▶ **Task directions**: Return the data exactly, but only from the line containing "At what coordinates should I click to accomplish: Check" through its last line.

▶ **Entries provided**:
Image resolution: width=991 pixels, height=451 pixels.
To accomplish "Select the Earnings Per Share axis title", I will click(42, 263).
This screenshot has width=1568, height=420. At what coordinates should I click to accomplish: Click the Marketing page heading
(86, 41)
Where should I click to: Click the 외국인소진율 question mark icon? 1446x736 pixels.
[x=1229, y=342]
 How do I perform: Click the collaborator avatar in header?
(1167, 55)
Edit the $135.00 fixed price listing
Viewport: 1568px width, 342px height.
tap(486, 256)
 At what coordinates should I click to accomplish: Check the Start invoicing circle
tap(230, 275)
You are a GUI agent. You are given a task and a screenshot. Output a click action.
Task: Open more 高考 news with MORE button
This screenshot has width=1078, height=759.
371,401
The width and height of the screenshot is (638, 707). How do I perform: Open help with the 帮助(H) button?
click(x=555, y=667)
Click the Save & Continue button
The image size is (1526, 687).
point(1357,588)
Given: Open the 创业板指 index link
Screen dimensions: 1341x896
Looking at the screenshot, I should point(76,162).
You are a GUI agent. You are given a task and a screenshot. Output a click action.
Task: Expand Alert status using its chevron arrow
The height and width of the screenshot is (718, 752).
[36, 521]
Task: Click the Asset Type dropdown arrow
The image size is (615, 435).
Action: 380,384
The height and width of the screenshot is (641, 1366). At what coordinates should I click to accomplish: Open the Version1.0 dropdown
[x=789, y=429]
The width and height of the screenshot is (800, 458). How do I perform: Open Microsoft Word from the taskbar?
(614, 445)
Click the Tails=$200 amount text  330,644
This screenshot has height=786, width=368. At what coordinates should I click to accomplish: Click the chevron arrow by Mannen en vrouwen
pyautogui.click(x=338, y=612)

▶ **Solution to this task**:
 At what coordinates should I click to accomplish: Check the Start invoicing circle
tap(230, 275)
You are a GUI agent. You are given a task and a screenshot. Output a click action.
Task: Open more 高考 news with MORE button
This screenshot has width=1078, height=759.
371,401
The width and height of the screenshot is (638, 707). How do I perform: Open help with the 帮助(H) button?
click(x=555, y=667)
Click the Save & Continue button
The image size is (1526, 687).
point(1357,588)
Given: Open the 创业板指 index link
Screen dimensions: 1341x896
Looking at the screenshot, I should point(76,162).
You are a GUI agent. You are given a task and a screenshot. Output a click action.
Task: Expand Alert status using its chevron arrow
The height and width of the screenshot is (718, 752).
[36, 521]
Task: Click the Asset Type dropdown arrow
The image size is (615, 435).
Action: 380,384
The height and width of the screenshot is (641, 1366). At what coordinates should I click to accomplish: Open the Version1.0 dropdown
[x=789, y=429]
The width and height of the screenshot is (800, 458). How do I perform: Open Microsoft Word from the taskbar?
(614, 445)
Click the Tails=$200 amount text  330,644
This screenshot has height=786, width=368. At what coordinates should I click to accomplish: Click the chevron arrow by Mannen en vrouwen
pyautogui.click(x=338, y=612)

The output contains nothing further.